Comment je construis l’Iron Condor dans ProRealTime v13
En pratique, le processus commence sur le graphique du sous-jacent, sur ProRealTime v13, en marquant les zones clés de support et de résistance qui définissent le range.
À partir de là, j’ouvre la chaîne d’options de l’échéance qui m’intéresse —souvent entre 30 et 45 jours— et je sélectionne :
Une call vendue avec un delta relativement faible au-dessus du prix actuel, et une call achetée plus haut comme protection. Une put vendue avec un delta similaire en dessous du prix actuel, et une put achetée plus bas pour fermer le risque.

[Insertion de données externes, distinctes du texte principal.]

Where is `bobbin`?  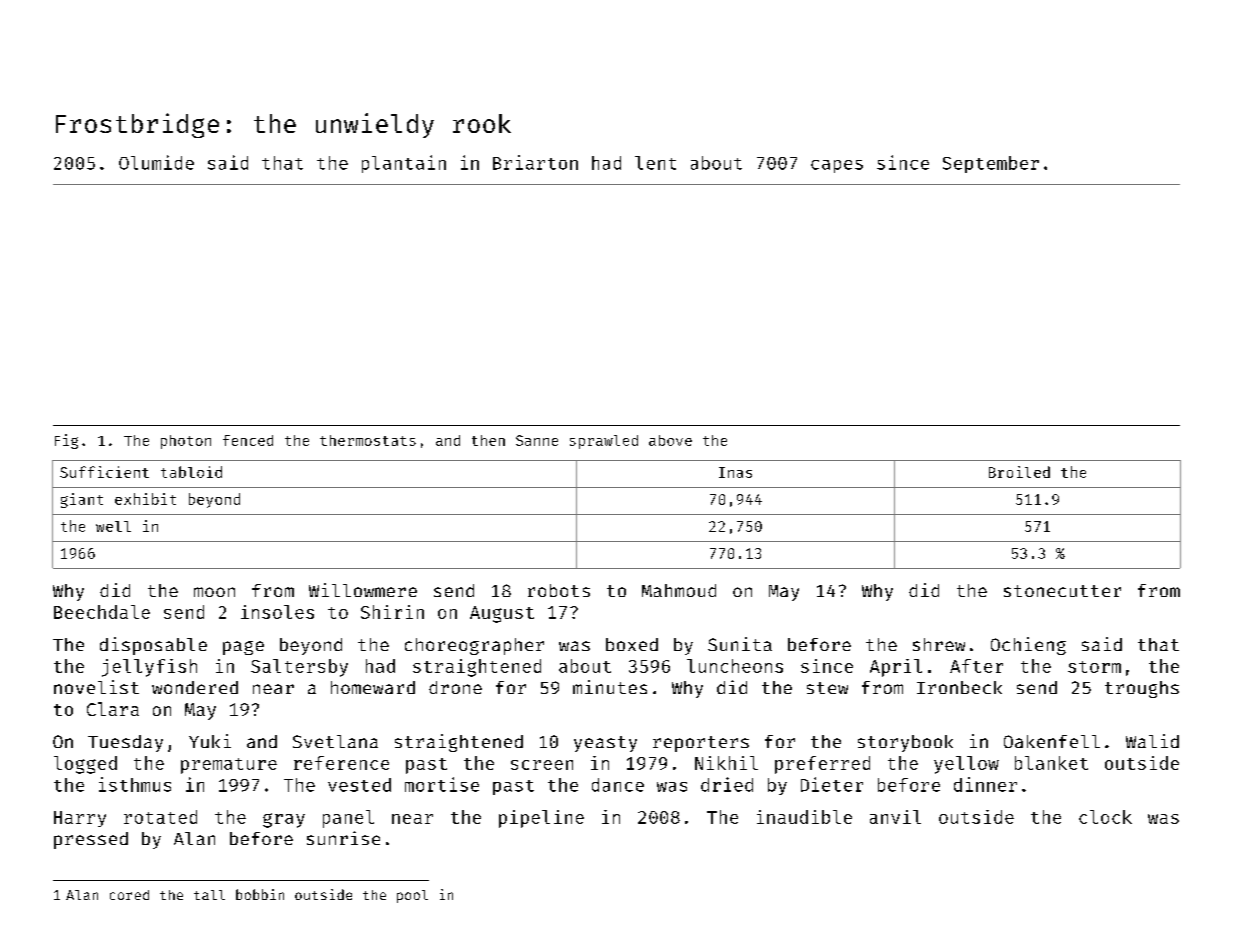
bobbin is located at coordinates (260, 894).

Dans l’analyseur de stratégies, je peux voir le payoff complet de l’Iron Condor : la zone centrale de bénéfice, les points de rupture et le risque maximal par contrat. De là, il est simple d’ajuster la distance entre les strikes pour chercher l’équilibre entre la prime encaissée et le risque assumé.

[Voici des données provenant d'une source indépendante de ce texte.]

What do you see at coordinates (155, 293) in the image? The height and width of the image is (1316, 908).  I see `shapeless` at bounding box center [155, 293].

Gestion pratique : des déclencheurs pour agir à temps
Au-delà de bien la monter, il est important d’avoir en tête quelques déclencheurs de gestion. Par exemple :
Revoir l’opération quand il reste environ 21 jours avant l’échéance, pour décider s’il est pertinent de la conserver ou de réduire progressivement le risque. Fixer un objectif de bénéfice raisonnable autour de 50–60 % de la prime encaissée, sans avoir besoin de presser le dernier euro. Surveiller si le delta de l’option courte dépasse un certain seuil (par exemple, autour de 0,35), ce qui indique généralement que le prix s’est trop rapproché de l’une des ailes.
Si l’opération se complique d’un côté, la réponse la plus habituelle est de fermer la jambe qui souffre (par exemple, la partie des calls si le prix monte fort) et de laisser l’autre continuer à travailler. Une autre alternative est de rouler dans le temps cette partie ou même de déséquilibrer l’Iron Condor, en déplaçant les strikes pour donner plus d’air au côté en difficulté, toujours en étant conscient de la façon dont le risque change.
Ce que tu devrais retenir de l’Iron Condor
L’Iron Condor est une stratégie pensée pour les marchés en range, avec une probabilité de succès élevée lorsqu’elle est conçue avec discernement, qui s’appuie sur le theta positif et sur la baisse de volatilité pour libérer progressivement du bénéfice.
En échange, elle exige du respect pour son gamma négatif, de la prudence face aux gaps et de la discipline au moment d’ajuster ou de fermer lorsque les déclencheurs se déclenchent. Comprise et gérée avec calme, elle peut devenir une pièce très utile au sein d’une boîte à outils basée sur les options.